### Selected extract
☆ ☆ ☆

The algorithm can dynamically adjust the strategy

and task allocation of the model training according to

the computing power and data distribution of the

participants, so as to maximize the use of computing

resources.

2.2 Vertical Federated Learning

Vertical federated learning focuses on how to

leverage a subset of features owned by different

participants to jointly train a model. In the scenario of

vertical federated learning, each participant has a

different feature set, but the sample ID may be the

same or different. Vertical federated learning aims to

protect the feature privacy of each participant, while

leveraging the feature information from all

participants to improve the model performance.

Common vertical federated learning algorithms

includes secure federal linear regression (Reza, 2021)

and SecureBoost (Cheng, 2021), which are detailed in

following sections.

Secure federal linear regression (Reza, 2021) is a

vertical federated learning algorithm based on linear

regression models, which protects the feature privacy

of each participant through model training and

parameter exchange in an encrypted state. Security

federal linear regression algorithm puts forward

various optimization strategies, such as (1) improving

the target function to optimize the parameter update

rules; (2) compressing model parameters to improve

model efficiency; (3) reducing communication

rounds and adopting asynchronous updates to reduce

communication overhead; (4) applying differential

privacy, homomorphic encryption, and other privacy

protection technology to strengthen privacy

protection. These advances provide strong support for

the promotion and application of federated learning in

practical applications.

The basic process of secure federal linear

regression is mainly as follows. First, the participants

(e. g. A and B) initialize the respective model

parameters. At the same time, if there is a Coordinator

C, the C generates the key pair and distributes the

public key to the other participants. Participant A

computes its model A and the corresponding loss

function A, and then sends this information to

Participant B. After receiving the information from

Participant A, Participant B calculates the loss

function and sends it to Coordinator C (if available).

Similarly, Participant B will also calculate its model

B and send the relevant information to Participant A.

In this process, A and B can choose to add random

masks to their gradient information to increase

privacy protection. Participant A generates A random

number and adds it to gradient A, and then encrypt

the result (if the encryption method is used). The

encrypted gradient information is sent to the

coordinator C for decryption. Participants A and B

separately subtract their previously generated random

numbers to obtain a global gradient of common

training, which is then used to update models A and

B separately. During the inference stage, coordinator

C inputs the user characteristics and adds the results

output from Participants A and B to obtain the final

prediction result.

SecureBoost (Cheng, 2021) is based on the lift

tree, which shares gradient information across

EMITI 2024 - International Conference on Engineering Management, Information Technology and Intelligence

576

participants in an encrypted way to achieve

collaborative training of the model. By improving the

construction process of the tree, optimizing the

feature selection and division criteria, introducing

regularization terms and so on, the classification or

regression performance of the SecureBoost algorithm

can be effectively improved. SecureBoost has

achieved remarkable progress in financial risk

control, medical diagnosis, intelligent

recommendation and other fields.

Key steps of SecureBoost includes: (1) Entity

alignment. This is the first step in the SecureBoost

framework, finding a common set of data samples

(such as common users) among all participants, and

common users can be identified by the user ID. (2)

Sample alignment. Under privacy protection, sample

alignment of overlapping users with different

characteristics between participants. (3) Initialization

model. Select an initial model as the starting point,

which is usually a basic decision tree model. (4)

☆ ☆ ☆

### Requirement A
Answer these questions from the passage on vertical federated learning, one per line:
(i) In vertical federated learning, what does each participant have?
(ii) Who generates the key pair and distributes the public key in secure federal linear regression?
(iii) What is the first step in the SecureBoost framework?
### Requirement B
Write out the passage on vertical federated learning word for word, starting at "separately subtract their" and ending at "prediction result.".

### Input data
☆ ☆ ☆

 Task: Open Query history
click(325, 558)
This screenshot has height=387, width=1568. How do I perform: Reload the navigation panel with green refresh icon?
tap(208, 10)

☆ ☆ ☆

### Final answer A
(i) A different feature set.
(ii) Coordinator C, if there is one.
(iii) Entity alignment.

### Final answer B
separately subtract their previously generated random

numbers to obtain a global gradient of common

training, which is then used to update models A and

B separately. During the inference stage, coordinator

C inputs the user characteristics and adds the results

output from Participants A and B to obtain the final

prediction result.